From the article on the Austin bond package below, return everything from "How big of a" down to "of affordable housing.", copied word for word.

+++ DOCUMENT EXTRACT

How big of a bond will Austin voters support?
This November, Austin voters going to the polls to vote for mayor, governor and a variety of other city, state and federal positions will likely be asked to approve a bond package worth hundreds of millions of dollars that will go toward infrastructure, drainage improvements, facilities maintenance, new parks and low-income housing.
It remains far from clear how large the package will be and how the money will be distributed among the handful of priorities identified in the 2016 resolution passed by City Council that set up the Bond Election Advisory Task Force, the citizen board tasked with crafting a bond proposal.
The task force has been meeting once a month for over a year now, hearing from city staff and members of the public about the city’s many needs, from crumbling sidewalks and leaking pools to a dire shortage of affordable housing.
Last June, city staff presented a $640 million package to serve as a baseline for the task force. It proposed $240 million for construction and improvements to city facilities, $190 million for transportation, $85 million for affordable housing, $75 million for stormwater infrastructure and $50 million for parkland and open spaces.
The task force then broke up into working groups focused on the five different areas being addressed by the bond. Each came up with its own list of necessary projects and the level of spending needed to complete them. Their combined recommendations add up to a smaller bond than proposed by staff: $605.5 million.
Three of the five groups recommended significantly more money than staff for their designated area.
The Affordable Housing group has recommended an increase of more than 70 percent, to $146 million, by increasing the amount for rental assistance from $39 million to $60 million. It also recommended $50 million for the city to buy land to turn into affordable housing, up from $10 million in the staff recommendation.
The Stormwater working group recommended 50 percent more than staff, or $100 million.
The Parkland and Open Space working group recommended spending $50 million to acquire lands to protect the Edwards Aquifer and $35 million on new parkland. The $85 million total was $35 million greater than staff recommended.
However, the two other working groups actually recommended far less spending in their area than staff.

++++++
+++ DATA PROVIDED

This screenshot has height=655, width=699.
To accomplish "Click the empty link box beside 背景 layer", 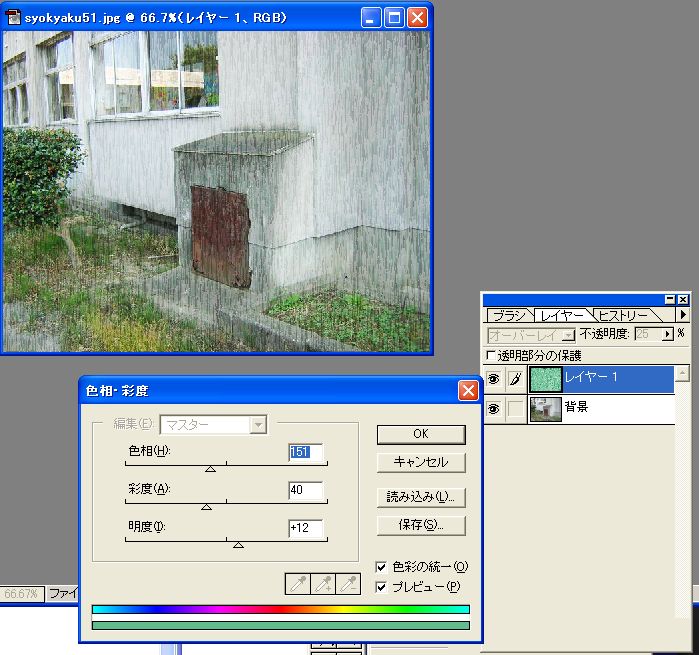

++++++

* _RESPONSE TO THIS TASK_
How big of a bond will Austin voters support?
This November, Austin voters going to the polls to vote for mayor, governor and a variety of other city, state and federal positions will likely be asked to approve a bond package worth hundreds of millions of dollars that will go toward infrastructure, drainage improvements, facilities maintenance, new parks and low-income housing.
It remains far from clear how large the package will be and how the money will be distributed among the handful of priorities identified in the 2016 resolution passed by City Council that set up the Bond Election Advisory Task Force, the citizen board tasked with crafting a bond proposal.
The task force has been meeting once a month for over a year now, hearing from city staff and members of the public about the city’s many needs, from crumbling sidewalks and leaking pools to a dire shortage of affordable housing.